Fermi tutti: ho la soluzione. L’erogazione dei servizi pubblici, a Battipaglia, appaltiamola ai cinesi. In fondo sono decenni che gli stiamo gradualmente dando le chiavi dell’intera economia: elettronica, tessile, manifattura, ristorazione. La cura del “benessere psico-fisico”, per metterla sull’elegante.

Come dire: la qualità è un optional, non ci interessa; l’importante è che, finalmente, a una qualsiasi spesa corrisponda una minima resa. Se vai in uno store d’elettronica tradizionale e metti cinque euro sul bancone non tiri via niente, se vai in un bazar cinese te ne torni con un caricabatterie, due lampade, un tappeto, un cappello e un posacenere. Certo, roba uguale solo in apparenza: tempo qualche settimana e ti si disintegrerà tutto davanti agli occhi come per un incantesimo: ma almeno quei cinque euro – seppure per un periodo minuscolo – si saranno trasformati in qualcosa. Ché siamo al punto, noi, in cui non pretendiamo resistenza o affidabilità del bene acquistato: ce ne basterebbe l’esistenza.

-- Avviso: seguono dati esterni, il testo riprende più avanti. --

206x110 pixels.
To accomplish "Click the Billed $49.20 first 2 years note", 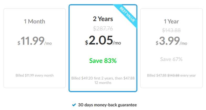I will click(x=103, y=80).
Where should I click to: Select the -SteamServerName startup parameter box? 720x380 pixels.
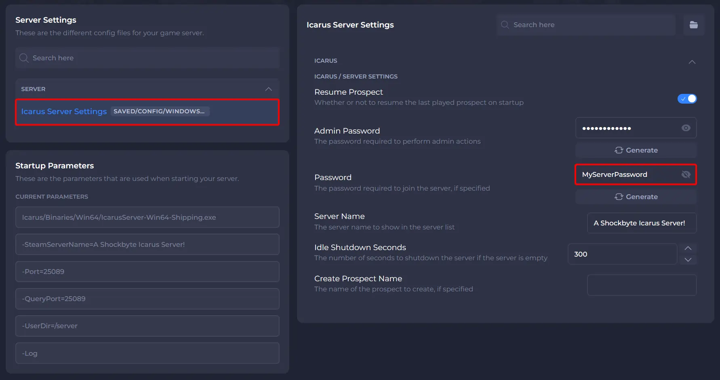point(147,244)
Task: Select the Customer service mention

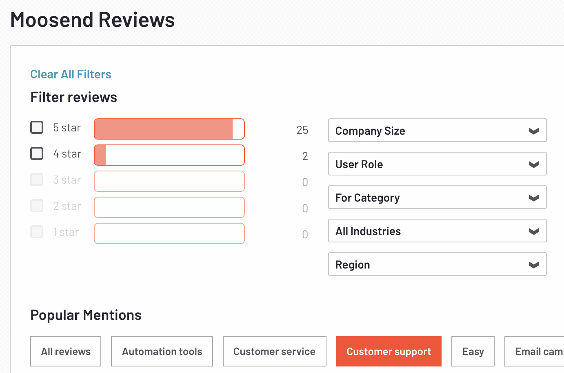Action: coord(274,351)
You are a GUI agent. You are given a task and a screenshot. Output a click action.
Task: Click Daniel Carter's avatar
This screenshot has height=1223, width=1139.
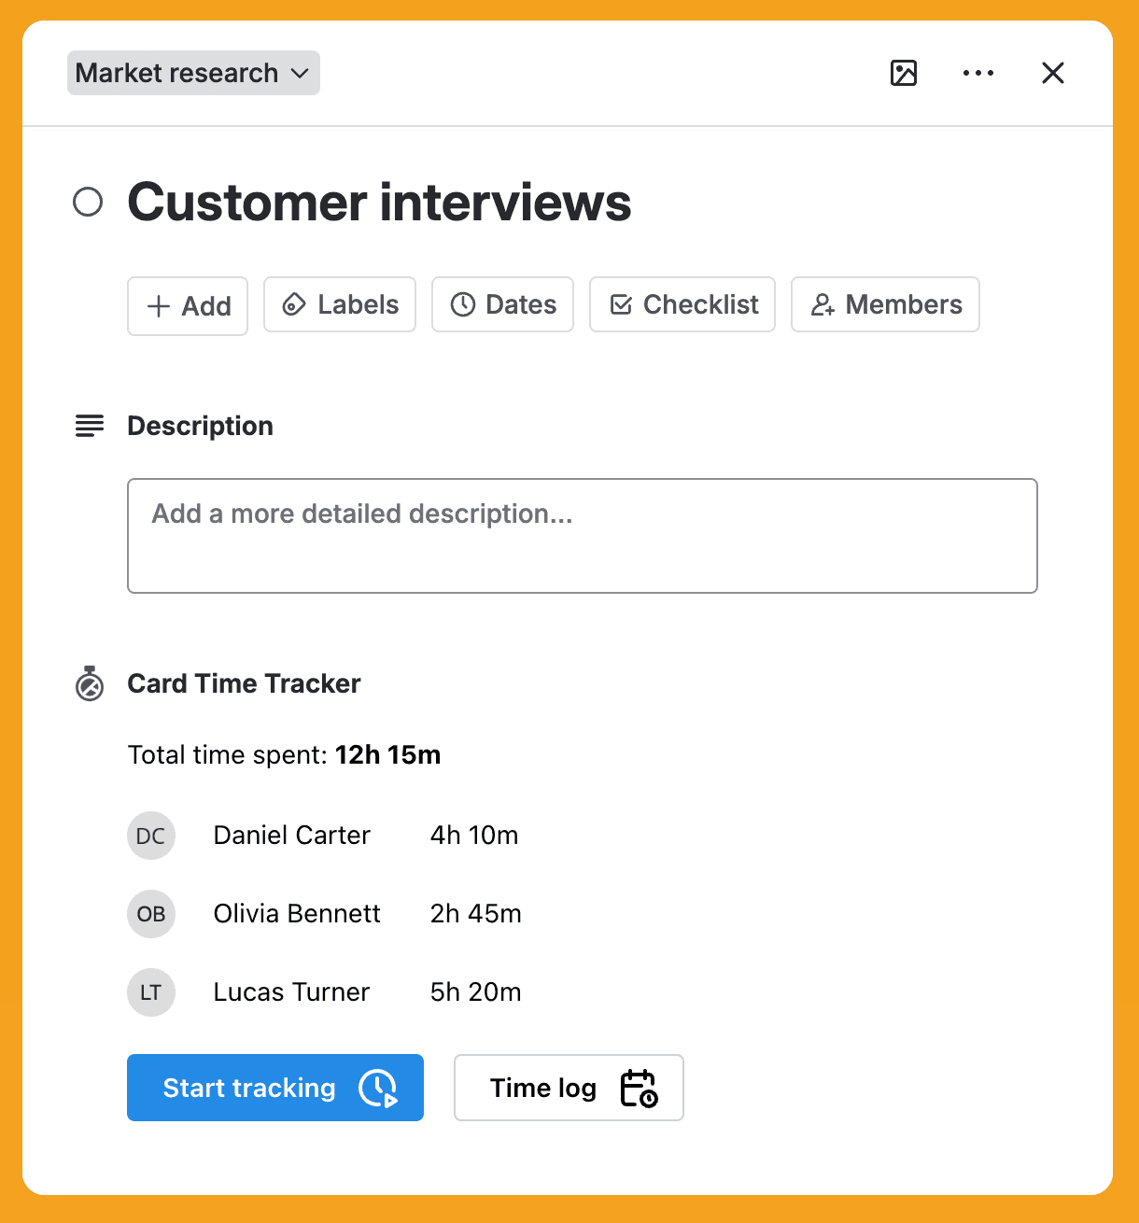click(151, 836)
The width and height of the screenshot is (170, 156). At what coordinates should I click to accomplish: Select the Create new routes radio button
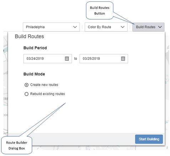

E un cinese, questo, te lo fa. Ti vende dichiaratamente il prodotto “parallelo”, senza trucco senza inganno, ma tu vorrai sempre convertire la cosa nell’illusione perpetua d’aver fatto l’affare del secolo. E vivrai inspiegabilmente più sereno, andrai al lavoro con animo lieto, sopporterai il capufficio, crederai nelle istituzioni.

Il litorale, per dire: immaginate aver risparmiato le decine di migliaia d’euro per un depuratore che comunque non funziona e aver dato, invece, un centinaio d’euro al chimico di Shangai Peppe Cheng-Woh: li avrebbe investiti in bicarbonato e ammorbidente per panni, ci avrebbe regalato chilometri di sabbia bianca e acqua cristallina che manco le cartoline dalle Maldive. E ok, magari poi farci il bagno non sarebbe stata l’idea del secolo: ma, come ho già detto, vuoi mettere quell’inebriante – temporanea – sensazione di do ut des, corrispettivo contro servizio, che quaggiù non proviamo da anni?

Oppure, eccolo là: il discorso sicurezza. Un organico di polizia tutto cinese, con l’ispettore capo Zhao che – viste procedure, burocrazia, carenza di mezzi – non spreca soldi ad arrestare delinquenti: semplicemente, li sostituisce. Quelli veri li acciuffa e li ricicla come con i pezzi da cinquecento euro, spedendoli nel Tarim ammassati in containers settimanali; e al loro posto ci mette pezzotti parecchio più gestibili: spacciatori di borotalco, scippatori di manichini alla Rinascente. Truffatori sulle portate dell’all you can eat.

Ultima ma mai ultima, poi: la sanità. Tabelle e segnaletica sostituite, ovunque, da disegni di Ying e Yang, medici al pronto soccorso che ti visitano non appena scendi dall’auto e studiano i sintomi al volo in base a un indovinello o all’abbinamento tra camicia e pareti della sala d’attesa. Tutto inutile e improvvisato, diagnosi tirate fuori con paroloni tecnici messi insieme a caso, lastre ai polmoni fotocopiate da altre laste estratte a sorte dal mucchio. Però col sorriso, con empatia, con umanità. Con l’obiettivo, comunque, d’infonderti quella certezza che qualcuno si stia prendendo davvero cura di te.

Perché se a un cinese lo paghi, lui qualcosa – per quanto piccola, sfuggente, sbriciolata – te la dà. Il famoso senso del dovere, insomma: l’unica cosa per la quale, quaggiù, faticano a trovare originali da cui copiare.